Recent months have witnessed unprecedented enthusiasm for Indian art on the auction block. On June 9, a dedicated sale at Christie’s London realized twice its asking prices for 152 works by the celebrated Indian modern master FN Souza, while its June 10 South Asian Modern + Contemporary Art sale yielded an impressive GBP 2.4 million (including buyer’s premium) for Saurashtra (1983), a large acrylic-on-canvas by SH Raza. This is the highest price ever paid for a painting by a living Indian artist. Saffronart, a ten-year-old Indian online auction house, held its Summer Auction on June 16–17, and both modern and contemporary Indian artists doubled their estimated prices thanks to buyers both in India and abroad.

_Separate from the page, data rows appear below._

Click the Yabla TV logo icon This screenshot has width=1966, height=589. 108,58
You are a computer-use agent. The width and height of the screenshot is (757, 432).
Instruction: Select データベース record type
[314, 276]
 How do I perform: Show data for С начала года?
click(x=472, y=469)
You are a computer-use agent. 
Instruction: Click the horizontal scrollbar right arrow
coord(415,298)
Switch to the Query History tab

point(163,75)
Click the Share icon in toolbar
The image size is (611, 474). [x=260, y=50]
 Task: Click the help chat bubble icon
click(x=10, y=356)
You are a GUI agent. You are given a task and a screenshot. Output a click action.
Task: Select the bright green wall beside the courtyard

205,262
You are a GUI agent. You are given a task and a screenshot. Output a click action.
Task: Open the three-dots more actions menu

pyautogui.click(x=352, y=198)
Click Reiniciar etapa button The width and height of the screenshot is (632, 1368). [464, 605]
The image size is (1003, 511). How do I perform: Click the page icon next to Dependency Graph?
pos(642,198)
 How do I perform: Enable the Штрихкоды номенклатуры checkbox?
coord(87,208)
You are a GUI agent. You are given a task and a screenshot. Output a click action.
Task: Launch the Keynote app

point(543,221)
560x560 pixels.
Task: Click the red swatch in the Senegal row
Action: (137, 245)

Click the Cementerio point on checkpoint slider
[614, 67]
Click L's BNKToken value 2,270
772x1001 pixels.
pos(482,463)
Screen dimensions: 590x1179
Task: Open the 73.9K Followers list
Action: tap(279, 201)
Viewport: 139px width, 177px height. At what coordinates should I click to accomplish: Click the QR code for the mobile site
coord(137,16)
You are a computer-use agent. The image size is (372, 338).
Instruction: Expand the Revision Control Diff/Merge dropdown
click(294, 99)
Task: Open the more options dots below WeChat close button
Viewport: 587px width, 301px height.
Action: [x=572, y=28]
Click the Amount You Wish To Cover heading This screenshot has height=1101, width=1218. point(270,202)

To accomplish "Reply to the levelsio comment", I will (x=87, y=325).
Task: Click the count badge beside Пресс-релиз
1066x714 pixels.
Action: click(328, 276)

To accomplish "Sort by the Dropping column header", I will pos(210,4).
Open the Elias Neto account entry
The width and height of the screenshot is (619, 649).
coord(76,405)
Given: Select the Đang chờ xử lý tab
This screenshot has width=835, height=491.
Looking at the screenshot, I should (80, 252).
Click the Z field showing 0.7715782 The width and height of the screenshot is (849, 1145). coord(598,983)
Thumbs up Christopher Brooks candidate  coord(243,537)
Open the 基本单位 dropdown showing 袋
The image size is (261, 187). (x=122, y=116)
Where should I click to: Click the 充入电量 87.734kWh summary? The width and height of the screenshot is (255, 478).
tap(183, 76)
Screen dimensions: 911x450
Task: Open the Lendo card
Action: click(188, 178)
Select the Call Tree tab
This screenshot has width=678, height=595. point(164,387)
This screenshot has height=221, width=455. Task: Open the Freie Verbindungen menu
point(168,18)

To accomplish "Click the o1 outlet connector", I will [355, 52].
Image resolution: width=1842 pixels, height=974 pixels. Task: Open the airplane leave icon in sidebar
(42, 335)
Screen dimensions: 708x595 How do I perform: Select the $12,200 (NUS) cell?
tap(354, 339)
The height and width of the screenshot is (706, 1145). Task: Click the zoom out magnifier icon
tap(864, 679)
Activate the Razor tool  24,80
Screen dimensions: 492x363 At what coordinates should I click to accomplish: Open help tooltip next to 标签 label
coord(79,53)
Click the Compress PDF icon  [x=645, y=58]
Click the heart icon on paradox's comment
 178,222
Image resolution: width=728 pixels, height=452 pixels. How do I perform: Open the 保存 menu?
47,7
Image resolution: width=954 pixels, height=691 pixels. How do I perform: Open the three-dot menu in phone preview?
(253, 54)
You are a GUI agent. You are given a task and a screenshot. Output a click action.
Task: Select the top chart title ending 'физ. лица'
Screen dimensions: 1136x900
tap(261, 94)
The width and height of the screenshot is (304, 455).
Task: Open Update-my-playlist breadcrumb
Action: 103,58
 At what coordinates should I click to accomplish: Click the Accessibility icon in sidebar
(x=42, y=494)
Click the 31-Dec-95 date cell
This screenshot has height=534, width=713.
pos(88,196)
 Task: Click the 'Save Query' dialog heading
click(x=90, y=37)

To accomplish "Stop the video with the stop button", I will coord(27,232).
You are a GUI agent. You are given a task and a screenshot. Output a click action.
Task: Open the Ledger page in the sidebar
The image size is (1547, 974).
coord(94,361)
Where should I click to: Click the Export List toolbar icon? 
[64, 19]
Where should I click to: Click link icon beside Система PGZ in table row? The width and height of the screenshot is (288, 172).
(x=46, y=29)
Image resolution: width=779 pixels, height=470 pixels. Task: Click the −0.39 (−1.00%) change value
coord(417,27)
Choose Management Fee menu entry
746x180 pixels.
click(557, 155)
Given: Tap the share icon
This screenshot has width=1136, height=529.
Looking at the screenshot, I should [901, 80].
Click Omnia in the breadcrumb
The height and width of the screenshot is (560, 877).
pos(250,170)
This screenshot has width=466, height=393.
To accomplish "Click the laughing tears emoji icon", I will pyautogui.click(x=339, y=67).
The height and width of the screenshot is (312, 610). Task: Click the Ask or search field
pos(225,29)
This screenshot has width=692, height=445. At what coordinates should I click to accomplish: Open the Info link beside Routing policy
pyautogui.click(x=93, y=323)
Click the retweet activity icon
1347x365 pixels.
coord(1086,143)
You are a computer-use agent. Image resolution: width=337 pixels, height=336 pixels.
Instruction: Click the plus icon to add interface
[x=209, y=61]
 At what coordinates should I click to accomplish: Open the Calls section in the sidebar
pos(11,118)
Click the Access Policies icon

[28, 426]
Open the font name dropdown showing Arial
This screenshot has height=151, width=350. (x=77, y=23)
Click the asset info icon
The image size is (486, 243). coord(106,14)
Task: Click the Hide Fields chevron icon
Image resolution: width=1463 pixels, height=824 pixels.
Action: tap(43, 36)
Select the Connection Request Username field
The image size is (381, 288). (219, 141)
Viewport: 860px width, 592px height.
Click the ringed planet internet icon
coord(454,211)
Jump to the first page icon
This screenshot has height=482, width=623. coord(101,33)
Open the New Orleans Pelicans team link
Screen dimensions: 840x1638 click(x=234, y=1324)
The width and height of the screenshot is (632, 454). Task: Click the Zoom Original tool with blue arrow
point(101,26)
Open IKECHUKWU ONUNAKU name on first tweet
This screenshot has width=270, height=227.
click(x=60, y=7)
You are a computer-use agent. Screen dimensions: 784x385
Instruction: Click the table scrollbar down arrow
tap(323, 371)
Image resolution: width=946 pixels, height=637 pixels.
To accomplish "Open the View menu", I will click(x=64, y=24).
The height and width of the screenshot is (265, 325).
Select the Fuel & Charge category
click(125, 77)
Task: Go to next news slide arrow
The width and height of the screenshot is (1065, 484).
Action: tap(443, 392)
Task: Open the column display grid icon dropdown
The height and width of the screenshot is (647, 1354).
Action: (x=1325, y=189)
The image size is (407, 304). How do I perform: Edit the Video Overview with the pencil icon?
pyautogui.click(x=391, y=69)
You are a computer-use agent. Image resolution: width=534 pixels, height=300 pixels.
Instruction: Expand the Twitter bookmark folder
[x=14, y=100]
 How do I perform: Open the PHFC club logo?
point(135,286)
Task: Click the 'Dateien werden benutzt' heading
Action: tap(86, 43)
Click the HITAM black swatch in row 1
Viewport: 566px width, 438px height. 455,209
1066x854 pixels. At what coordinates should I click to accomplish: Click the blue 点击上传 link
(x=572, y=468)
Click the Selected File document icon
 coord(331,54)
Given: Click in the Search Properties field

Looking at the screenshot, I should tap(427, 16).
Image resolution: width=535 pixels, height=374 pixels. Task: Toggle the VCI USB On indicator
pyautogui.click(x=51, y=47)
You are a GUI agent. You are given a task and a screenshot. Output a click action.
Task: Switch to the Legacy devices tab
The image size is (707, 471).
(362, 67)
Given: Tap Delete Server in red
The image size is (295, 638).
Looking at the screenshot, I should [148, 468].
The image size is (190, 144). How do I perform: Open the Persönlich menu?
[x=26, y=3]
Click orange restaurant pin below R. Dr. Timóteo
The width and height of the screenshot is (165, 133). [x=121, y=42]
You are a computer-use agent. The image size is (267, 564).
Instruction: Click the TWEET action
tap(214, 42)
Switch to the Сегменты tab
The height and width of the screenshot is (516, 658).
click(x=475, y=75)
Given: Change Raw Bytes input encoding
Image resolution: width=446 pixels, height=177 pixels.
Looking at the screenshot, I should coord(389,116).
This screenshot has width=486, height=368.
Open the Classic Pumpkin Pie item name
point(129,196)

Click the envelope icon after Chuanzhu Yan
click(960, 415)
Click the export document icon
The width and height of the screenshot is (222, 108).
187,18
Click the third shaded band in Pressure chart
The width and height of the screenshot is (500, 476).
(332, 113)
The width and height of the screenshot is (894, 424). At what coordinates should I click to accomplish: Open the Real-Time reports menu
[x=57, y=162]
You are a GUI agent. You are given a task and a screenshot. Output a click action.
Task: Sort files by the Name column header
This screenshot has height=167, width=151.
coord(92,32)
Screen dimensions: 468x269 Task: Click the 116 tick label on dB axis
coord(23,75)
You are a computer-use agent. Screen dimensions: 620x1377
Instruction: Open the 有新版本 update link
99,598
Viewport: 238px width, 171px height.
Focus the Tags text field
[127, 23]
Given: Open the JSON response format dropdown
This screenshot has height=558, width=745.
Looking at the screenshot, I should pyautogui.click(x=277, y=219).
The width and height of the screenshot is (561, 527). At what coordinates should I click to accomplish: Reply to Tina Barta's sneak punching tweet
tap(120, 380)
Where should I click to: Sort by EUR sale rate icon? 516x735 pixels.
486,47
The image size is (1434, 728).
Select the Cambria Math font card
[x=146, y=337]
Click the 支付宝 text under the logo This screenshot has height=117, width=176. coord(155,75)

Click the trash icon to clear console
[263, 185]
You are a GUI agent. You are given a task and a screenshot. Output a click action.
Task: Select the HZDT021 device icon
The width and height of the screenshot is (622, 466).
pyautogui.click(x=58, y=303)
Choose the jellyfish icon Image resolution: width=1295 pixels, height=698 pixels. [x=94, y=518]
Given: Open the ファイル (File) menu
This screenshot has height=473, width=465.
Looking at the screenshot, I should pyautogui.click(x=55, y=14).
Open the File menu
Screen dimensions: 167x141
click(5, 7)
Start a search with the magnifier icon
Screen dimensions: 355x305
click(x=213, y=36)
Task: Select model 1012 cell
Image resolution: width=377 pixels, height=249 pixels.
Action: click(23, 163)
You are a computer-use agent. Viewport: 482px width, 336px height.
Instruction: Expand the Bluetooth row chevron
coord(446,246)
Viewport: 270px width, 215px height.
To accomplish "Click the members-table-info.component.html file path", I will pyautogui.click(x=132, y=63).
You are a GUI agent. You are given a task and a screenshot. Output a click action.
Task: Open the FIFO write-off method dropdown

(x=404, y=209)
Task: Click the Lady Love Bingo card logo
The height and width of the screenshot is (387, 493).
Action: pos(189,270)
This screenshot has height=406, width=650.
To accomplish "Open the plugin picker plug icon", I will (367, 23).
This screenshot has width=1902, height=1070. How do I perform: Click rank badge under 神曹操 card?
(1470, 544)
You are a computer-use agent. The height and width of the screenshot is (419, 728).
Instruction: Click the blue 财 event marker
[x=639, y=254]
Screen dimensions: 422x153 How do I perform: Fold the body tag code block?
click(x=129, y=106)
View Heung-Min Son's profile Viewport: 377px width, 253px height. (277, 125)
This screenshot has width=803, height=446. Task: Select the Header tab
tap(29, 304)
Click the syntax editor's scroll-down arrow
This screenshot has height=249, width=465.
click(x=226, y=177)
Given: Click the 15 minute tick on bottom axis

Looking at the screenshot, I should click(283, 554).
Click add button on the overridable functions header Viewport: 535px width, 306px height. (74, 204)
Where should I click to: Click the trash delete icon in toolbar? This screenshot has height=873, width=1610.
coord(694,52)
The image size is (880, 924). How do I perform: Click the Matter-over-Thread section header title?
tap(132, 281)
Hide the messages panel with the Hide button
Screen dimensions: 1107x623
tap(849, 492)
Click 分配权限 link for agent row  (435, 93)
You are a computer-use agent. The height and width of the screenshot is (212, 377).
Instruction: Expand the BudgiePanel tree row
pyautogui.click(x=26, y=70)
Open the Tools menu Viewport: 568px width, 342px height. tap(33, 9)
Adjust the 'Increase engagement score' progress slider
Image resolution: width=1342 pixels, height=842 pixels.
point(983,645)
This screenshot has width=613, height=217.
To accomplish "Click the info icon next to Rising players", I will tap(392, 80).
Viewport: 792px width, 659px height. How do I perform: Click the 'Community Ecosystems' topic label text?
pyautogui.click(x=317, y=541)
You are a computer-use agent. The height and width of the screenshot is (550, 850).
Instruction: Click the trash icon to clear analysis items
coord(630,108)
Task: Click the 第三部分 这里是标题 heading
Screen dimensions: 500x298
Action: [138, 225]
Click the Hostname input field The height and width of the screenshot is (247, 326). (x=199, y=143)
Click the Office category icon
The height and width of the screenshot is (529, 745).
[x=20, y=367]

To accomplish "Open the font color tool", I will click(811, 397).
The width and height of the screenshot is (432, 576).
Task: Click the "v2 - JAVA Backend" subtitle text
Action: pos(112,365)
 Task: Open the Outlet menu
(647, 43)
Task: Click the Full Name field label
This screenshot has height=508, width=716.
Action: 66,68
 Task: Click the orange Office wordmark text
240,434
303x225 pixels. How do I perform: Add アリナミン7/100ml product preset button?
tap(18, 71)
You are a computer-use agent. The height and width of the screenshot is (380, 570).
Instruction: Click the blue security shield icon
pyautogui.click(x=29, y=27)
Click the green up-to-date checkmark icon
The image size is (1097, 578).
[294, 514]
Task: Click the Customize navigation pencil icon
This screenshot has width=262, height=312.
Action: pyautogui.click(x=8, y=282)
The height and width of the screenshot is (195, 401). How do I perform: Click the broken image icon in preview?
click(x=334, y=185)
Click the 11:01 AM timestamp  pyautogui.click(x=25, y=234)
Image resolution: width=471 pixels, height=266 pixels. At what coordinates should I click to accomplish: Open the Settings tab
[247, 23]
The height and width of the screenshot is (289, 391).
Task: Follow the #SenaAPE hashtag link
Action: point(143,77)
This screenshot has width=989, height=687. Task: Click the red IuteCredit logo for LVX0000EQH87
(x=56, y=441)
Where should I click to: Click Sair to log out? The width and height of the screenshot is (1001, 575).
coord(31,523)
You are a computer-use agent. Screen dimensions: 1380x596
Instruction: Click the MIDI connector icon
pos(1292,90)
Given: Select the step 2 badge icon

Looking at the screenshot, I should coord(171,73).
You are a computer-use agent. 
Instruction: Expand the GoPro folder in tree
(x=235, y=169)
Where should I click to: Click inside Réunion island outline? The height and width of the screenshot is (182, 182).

Another Indian art sale, however, had resonance far beyond the bidding rooms. On June 15, Sotheby’s London auctioned 12 paintings by Rabindranath Tagore (1861–1941), the artist, Nobel Prize-winning poet and enduring cultural icon in both India and Bangladesh. The dozen works on paper fetched GBP 1.6 million. One lot alone, an untitled portrait of a woman that sold for £313,250, trumped the £250,000 presale estimate for the entire collection. The sale’s outcome, in hindsight, is consistent with a collection of such rarity. Sotheby’s described the “museum-quality” works’ provenance as “distinguished” and “impeccable.”
Yet while Sotheby’s and the Dartington Hall Trust—the South Devon-based charity that sold the Tagore collection to raise funds for its programs—rejoiced at the implications of the sale, in India the announcement of the auction in May elicited a nationalistic reaction against the loss of cultural treasures from the public domain. Buddhadeb Bhattacharjee, West Bengal’s chief minister and a senior leader of the Communist Party of India (Marxist), which has ruled the state since 1977, wrote an open letter to prime minister Manmohan Singh urging him “to take all necessary steps to bring back these paintings to India.”
The paintings were a gift from Tagore to his friends Leonard and Dorothy Elmhirst, the founders of the Dartington Hall Trust. Leonard worked as Tagore’s secretary and was put in charge, as a young agronomist, of the Institute of Rural Reconstruction, a farm that Tagore started in 1922 to test his concepts of development. Funding for the project came from the American heiress Dorothy Whitney Straight, whom Leonard later married. Legally, there was no question that the paintings were the Dartington Hall Trust’s property. “This will take time to sort out,” read prime minister Singh’s deferential first statement.
As pressure grew, the prime minister relented. Ministry of Culture secretary Jawahar Sircar went to London, reportedly to ask Sotheby’s to withdraw the paintings from the auction, though the reasons for his visit were never confirmed—the ministry was quick to point out that the government of India had no official position on the matter. The auction house would not budge; it is speculated that Sotheby’s has better lawyers than the Indian government. As protests, offers and exhortations mounted, the auction house took the opportunity to state that “Sotheby’s and Dartington Hall Trust would both be delighted if the works were returned to India.”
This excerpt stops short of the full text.